During the past few years, I have worked on design and modeling of Spoken Dialog Systems (SDS). After LLMs came in, the ML sided work has gone down along with some complexity of the architecture. But I still feel like most of the current designs are sub-optimal considering the true north of natural1 conversations. This post is an attempt to cover an event based system that allows high degree of flexibility and is future proof enough to support all the conversational features that we would expect from machine conversationalists. It's mostly a high level everything-is-an-event design idea rather than details of implementation.
1. Turn-Taking
When we talk about the design or architecture of an SDS, we refer to the implementation of turn-taking dynamics between humans and the machine. In earlier systems we used to have half-duplex conversations based on a Finite State Machine (FSM) that looked like the following simple loop:
To implement this, you would normally not follow the loop's flow (like in a stream-processing system) but build a central orchestrator that coordinates everything from audio in to audio out. As ML models improved we started moving towards accepting streams and allowing interruptions in some places within the orchestrator to allow barge-ins and other backchannels. Systems like vocode do something like this.
2. Embracing Events
While the designs used till now are pretty practical and not overly complicated2, their are many accidental complexities that pop up once you start adding more advanced features like supporting multiple speakers, short-circuit processing, deliberation, etc.
A more natural design is to organize processing units on a hierarchical event bus allowing distributed, concurrent, and modular processing. This is a little like Actor model3. There are two core concepts in this design, the event buses, and the actors. The buses lay down the foundation of all categories of signals that we care about in a machine conversation. On top of this, you add actors to do actual processing.
2.1. Buses
Here you have various levels of buses that work with events like audio signals at the bottom, go to text, semantics, and come back to emit audio signals from the SDS.

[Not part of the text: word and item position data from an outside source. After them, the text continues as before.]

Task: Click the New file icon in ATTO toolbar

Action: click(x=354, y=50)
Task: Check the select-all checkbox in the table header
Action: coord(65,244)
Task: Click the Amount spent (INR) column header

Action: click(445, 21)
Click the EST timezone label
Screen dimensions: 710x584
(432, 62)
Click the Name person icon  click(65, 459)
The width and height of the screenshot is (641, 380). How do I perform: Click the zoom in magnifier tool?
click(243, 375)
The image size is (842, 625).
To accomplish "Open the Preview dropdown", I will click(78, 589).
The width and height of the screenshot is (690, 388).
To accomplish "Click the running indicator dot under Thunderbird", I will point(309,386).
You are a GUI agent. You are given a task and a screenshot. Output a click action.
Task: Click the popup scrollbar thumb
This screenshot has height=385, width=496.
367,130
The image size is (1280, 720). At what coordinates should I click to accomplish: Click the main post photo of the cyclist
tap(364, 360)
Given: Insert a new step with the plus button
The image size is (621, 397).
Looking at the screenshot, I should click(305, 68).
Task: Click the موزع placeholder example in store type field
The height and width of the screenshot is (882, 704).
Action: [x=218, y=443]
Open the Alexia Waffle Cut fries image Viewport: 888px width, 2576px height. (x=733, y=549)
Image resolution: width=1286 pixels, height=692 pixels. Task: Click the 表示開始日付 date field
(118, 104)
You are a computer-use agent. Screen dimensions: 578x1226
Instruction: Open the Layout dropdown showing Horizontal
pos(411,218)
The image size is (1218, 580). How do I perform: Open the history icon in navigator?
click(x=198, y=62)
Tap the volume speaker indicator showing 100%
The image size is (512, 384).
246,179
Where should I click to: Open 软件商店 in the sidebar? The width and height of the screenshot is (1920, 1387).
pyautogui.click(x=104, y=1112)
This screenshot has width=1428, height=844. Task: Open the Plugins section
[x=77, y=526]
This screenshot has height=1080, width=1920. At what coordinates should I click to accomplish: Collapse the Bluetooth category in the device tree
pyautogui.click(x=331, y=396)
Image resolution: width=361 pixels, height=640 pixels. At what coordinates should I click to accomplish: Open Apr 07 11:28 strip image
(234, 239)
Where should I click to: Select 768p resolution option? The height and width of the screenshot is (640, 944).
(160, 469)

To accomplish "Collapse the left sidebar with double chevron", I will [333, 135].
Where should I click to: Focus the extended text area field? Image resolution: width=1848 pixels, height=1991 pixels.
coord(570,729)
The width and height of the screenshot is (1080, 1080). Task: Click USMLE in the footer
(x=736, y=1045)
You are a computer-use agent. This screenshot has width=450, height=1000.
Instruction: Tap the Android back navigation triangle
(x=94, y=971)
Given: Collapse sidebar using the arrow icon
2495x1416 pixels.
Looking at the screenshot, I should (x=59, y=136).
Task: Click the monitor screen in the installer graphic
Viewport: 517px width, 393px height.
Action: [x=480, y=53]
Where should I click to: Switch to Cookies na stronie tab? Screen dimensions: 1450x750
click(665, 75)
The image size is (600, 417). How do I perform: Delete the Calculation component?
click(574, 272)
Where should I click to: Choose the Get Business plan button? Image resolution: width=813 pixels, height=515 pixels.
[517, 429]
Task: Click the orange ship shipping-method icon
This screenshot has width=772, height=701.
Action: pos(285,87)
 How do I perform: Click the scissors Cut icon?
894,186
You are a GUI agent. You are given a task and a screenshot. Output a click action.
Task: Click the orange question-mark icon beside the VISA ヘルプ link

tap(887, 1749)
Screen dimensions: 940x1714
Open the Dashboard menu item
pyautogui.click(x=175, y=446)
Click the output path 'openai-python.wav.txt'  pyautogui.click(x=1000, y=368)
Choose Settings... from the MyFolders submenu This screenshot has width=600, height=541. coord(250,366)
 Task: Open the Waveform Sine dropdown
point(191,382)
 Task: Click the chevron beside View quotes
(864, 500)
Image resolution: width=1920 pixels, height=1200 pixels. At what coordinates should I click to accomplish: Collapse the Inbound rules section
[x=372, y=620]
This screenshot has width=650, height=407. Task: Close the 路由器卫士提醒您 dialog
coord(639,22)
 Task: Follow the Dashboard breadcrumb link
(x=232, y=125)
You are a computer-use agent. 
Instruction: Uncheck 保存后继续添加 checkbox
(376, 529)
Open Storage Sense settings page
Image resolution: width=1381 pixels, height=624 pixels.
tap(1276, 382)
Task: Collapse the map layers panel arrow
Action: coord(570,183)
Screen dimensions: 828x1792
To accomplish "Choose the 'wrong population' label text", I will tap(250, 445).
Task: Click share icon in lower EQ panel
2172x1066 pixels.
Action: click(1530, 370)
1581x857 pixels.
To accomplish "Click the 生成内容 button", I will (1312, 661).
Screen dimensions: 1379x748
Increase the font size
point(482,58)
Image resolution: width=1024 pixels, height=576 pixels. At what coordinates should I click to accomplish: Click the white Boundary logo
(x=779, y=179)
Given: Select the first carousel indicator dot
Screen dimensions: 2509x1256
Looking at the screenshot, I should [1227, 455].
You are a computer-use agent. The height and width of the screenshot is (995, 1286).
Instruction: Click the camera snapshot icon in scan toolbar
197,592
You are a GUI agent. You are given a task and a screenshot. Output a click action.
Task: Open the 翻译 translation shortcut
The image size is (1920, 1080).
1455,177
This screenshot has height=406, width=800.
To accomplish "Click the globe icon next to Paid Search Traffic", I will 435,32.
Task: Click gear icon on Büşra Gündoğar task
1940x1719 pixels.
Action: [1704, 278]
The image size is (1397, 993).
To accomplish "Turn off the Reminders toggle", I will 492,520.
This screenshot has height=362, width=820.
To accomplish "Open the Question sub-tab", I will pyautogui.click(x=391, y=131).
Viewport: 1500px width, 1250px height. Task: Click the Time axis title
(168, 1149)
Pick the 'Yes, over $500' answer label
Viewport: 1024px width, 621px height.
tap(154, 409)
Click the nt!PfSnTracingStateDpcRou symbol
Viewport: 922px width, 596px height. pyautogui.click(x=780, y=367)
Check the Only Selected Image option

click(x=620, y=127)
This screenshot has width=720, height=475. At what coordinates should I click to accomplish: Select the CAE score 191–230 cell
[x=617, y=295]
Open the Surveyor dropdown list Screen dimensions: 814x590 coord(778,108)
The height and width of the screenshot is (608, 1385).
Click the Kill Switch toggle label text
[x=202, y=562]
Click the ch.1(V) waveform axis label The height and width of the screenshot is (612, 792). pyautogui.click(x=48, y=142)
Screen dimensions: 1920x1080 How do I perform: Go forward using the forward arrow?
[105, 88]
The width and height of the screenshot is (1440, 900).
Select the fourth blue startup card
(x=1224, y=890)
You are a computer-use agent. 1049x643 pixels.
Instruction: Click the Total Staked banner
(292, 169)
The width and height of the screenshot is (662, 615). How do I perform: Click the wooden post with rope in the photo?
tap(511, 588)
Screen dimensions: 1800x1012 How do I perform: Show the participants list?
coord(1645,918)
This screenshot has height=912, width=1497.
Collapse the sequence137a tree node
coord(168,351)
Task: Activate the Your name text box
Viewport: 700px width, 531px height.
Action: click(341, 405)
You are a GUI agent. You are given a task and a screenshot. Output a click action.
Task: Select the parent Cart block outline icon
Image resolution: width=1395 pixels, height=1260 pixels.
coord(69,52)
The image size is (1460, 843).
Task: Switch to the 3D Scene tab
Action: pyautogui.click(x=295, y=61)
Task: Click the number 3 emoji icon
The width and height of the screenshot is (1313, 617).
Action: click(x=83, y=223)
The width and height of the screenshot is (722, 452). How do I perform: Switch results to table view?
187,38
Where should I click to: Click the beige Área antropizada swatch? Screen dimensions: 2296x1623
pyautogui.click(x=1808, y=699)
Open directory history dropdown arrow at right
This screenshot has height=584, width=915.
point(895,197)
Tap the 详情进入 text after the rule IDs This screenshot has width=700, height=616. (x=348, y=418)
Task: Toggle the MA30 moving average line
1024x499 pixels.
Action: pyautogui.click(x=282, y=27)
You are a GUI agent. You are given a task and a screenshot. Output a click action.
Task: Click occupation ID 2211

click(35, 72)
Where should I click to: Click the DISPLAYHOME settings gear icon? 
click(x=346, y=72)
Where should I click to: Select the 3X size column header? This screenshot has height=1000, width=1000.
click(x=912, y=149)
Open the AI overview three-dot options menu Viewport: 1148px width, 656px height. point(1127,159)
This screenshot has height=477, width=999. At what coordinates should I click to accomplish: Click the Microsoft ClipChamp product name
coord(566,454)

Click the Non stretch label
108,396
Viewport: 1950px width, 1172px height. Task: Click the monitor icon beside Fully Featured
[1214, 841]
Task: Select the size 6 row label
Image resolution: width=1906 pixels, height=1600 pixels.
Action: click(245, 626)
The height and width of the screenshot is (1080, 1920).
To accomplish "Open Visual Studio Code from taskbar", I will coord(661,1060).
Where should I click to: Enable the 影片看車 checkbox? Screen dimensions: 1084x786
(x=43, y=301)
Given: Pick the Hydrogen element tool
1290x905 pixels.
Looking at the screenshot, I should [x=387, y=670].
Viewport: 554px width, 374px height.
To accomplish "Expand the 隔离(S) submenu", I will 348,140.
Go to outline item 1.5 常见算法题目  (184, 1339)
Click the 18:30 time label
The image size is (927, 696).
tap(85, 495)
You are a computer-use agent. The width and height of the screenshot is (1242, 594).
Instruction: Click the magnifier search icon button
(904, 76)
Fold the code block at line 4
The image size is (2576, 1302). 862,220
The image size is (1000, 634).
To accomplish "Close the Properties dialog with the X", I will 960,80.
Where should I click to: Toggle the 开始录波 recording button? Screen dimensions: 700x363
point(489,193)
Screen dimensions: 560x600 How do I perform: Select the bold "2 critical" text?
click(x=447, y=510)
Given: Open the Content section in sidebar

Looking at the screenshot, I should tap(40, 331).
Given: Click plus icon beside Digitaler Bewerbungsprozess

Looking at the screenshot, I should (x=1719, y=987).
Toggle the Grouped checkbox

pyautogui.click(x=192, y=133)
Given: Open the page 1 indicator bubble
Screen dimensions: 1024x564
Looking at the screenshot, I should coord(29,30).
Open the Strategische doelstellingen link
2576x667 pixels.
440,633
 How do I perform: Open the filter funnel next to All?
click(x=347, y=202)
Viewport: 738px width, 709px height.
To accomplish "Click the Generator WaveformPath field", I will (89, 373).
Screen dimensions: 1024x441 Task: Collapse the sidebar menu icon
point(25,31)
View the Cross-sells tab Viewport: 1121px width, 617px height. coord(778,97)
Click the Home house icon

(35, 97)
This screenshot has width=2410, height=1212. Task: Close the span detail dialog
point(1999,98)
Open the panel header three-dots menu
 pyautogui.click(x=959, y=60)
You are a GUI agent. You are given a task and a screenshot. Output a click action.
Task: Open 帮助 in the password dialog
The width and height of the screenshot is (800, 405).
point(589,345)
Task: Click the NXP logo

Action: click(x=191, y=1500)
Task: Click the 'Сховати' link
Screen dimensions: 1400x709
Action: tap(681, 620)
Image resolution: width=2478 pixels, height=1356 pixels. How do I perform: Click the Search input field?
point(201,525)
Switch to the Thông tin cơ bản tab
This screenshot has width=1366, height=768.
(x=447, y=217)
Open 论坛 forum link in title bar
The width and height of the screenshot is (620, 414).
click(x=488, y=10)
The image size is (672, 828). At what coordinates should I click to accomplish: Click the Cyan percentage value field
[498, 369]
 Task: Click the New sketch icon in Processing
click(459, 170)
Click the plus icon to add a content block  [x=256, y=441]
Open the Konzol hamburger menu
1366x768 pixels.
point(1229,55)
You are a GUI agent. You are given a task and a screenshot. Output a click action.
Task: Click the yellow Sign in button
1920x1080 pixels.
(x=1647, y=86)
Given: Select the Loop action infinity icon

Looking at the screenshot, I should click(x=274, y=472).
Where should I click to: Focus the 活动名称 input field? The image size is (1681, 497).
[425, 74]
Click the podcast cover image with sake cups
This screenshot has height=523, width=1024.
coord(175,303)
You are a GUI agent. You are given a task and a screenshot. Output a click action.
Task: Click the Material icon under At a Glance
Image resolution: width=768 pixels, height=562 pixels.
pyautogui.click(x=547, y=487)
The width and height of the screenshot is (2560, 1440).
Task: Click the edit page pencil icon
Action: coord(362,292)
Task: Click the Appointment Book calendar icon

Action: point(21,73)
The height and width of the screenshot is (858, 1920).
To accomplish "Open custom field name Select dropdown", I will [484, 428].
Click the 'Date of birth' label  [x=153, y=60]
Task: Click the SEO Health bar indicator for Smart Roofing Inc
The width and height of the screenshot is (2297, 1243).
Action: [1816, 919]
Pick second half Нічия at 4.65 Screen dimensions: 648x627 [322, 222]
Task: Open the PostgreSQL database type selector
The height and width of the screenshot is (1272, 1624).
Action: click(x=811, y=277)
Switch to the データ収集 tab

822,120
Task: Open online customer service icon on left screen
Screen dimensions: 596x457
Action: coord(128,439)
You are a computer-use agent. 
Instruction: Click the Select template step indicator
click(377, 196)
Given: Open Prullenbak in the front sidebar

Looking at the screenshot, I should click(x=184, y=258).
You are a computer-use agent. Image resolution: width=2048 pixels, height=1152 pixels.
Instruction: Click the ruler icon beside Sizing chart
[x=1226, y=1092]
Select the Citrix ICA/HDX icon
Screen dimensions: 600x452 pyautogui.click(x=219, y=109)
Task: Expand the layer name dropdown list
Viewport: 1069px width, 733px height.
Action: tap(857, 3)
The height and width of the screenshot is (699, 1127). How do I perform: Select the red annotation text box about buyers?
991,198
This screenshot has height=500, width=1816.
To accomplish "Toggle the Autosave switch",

These buses can be subscribed to for listening and emitting events by Actors. At times there will be concurrency bottlenecks which effectively will look like interruptible priority queues. For example the audio coming from the SDS will have a single concurrency constraint. If someone pushes a higher priority signal—say a background computation has finished and the SDS has to speak the audio coming from processing that computation—the device plays that before playing something else. The decision to get back to the original interrupted audio is something that will depend on the context and will be taken up by another Actor.
2.2. Actors
Actors subscribe to buses, process information, and emit messages. There is no restriction on input and output levels. Although there will be a natural organization of actors up and down the hierarchy, there could be an actor that listens to audio segment events and lexical events both.
The set of actors you use is all that defines your stack. And working with individual actors is really easy. Here are a few examples:
- For short circuiting, add an actor that listens to stream from lexical bus and runs a small model to detect milestones of interest (partial SLU). Once the actor decides something should be done, it can send an interrupt.
- Multiple speakers are just color-coded events handled concurrently with actors till the point you need aggregating actors to coordinate the merged output.
- Responding to user interruptions and using other backchannels is also easier here since events are given first class citizenship. For example an actor could just listen all audio channels for audience silence and then signal something that makes the SDS pause and say "umm … are you all with me? should I clarify the last part a little more?".
- Running background thinking process involves just invoking another actor by putting some message on the appropriate bus.
- Any kind of async paralinguistic analysis or self-checks are again just actors added to the stack.
- If you want to move to an ASR free system, just remove your current ASR-bound actors, make an actor that uses Speech LLMs, then listen and emit in the right channels.
Other than these, you can also do things like mini-batch processing at an actor level, which will help in utilizing resources like GPUs better. This system is also more experiment friendly as you can try out new actors in shadow mode much more easily.
There will, of course, be some trade-offs here. But my hunch is that the gains are more than what's needed to offset any loss. Further insights can only come once there is a working implementation, but I have not been able to work on this. In fact writing this post was a way to make some progress rather than staying at zero. I have some more free time now so I might be able to do something beyond this, relatively, abstract article.
Footnotes:
I believe naturalness has more to do with ergonomics than likeness to humans.
Thanks in part to the simplification brought in from LLMs handling most of SLU and DST.
Probably also a little inspired by Minsky's Society of Mind, but that's inspiration at best.